Deciphering the full spectrum of Castleman diseases based on a cohort of 700 patients in a western country

Under the Castleman disease (CD) eponym, three distinct diseases sharing common pathological features have been described over time. Using the French national registry for CDs, we revisited the full spectrum of these diseases to update our current knowledge on the optimal management of these patients. The unicentric type (UCD) has usually an indolent course and can be cured by surgical resection. However, a small percentage of the UCD patients develop severe autoimmune or malignant complications. The human herpesvirus 8 (HHV8)-associated multicentric type (HHV8+ MCD) has been mainly described in human immunodeficiency virus (HIV)-infected patients but is an emerging condition outside this setting in other populations. The third type, idiopathic multicentric Castleman disease (iMCD) remains a challenging diagnosis as the pathological features observed in these patients are shared with many other conditions such as lymphoid neoplasia and systemic diseases.

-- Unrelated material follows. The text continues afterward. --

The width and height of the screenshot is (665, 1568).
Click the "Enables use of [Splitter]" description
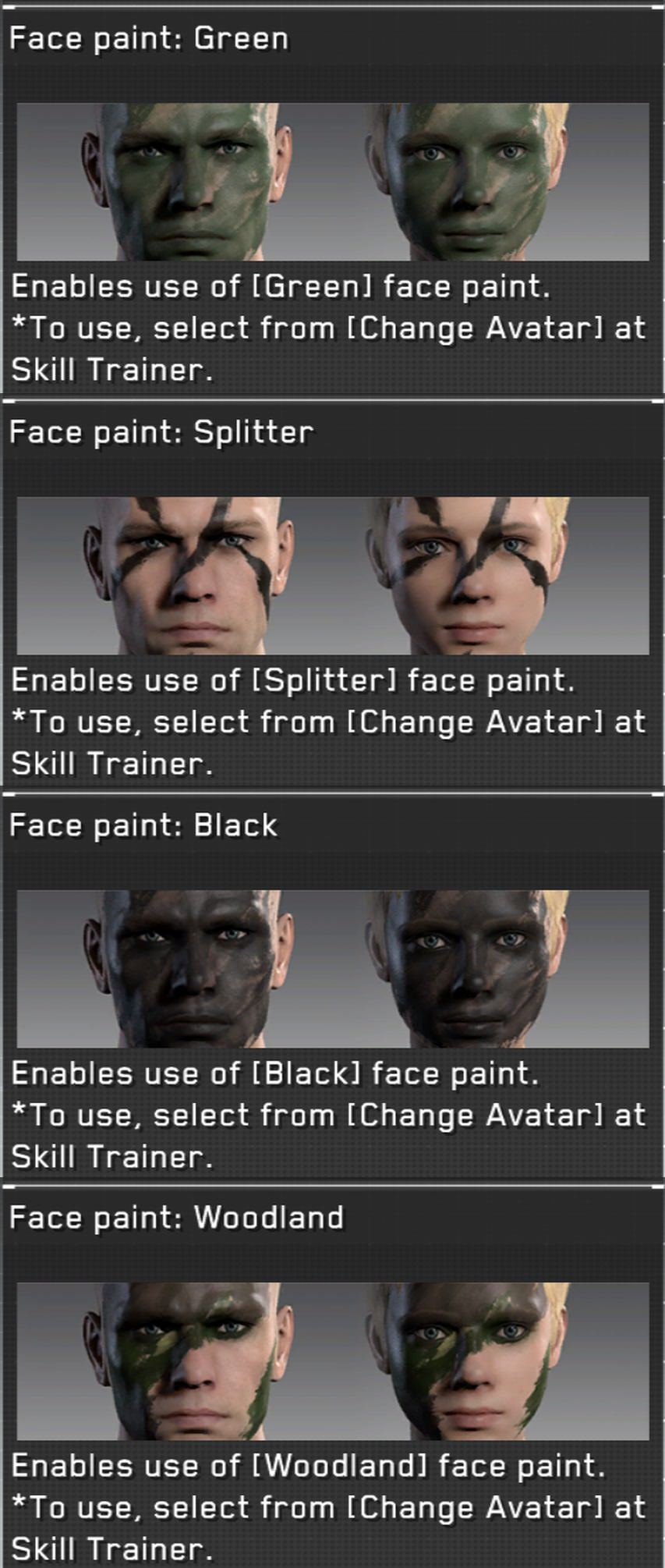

Other syndromes such as POEMS (polyneuropathy, organomegaly, endocrinopathy, M-protein and skin changes), TAFRO (thrombocytopenia, anasarca, myelofibrosis, renal dysfunction and organomegaly), IgG4-RD (IgG4-related disease) and IPL (idiopathic plasmacytic lymphadenopathy) may also overlap with iMCD and could be considered either associated conditions or differential diagnosis. In addition, the clinical phenotype of iMCD exhibits several striking differences among populations with a much more heterogeneous pattern in Western populations than in patients of Asian ancestry.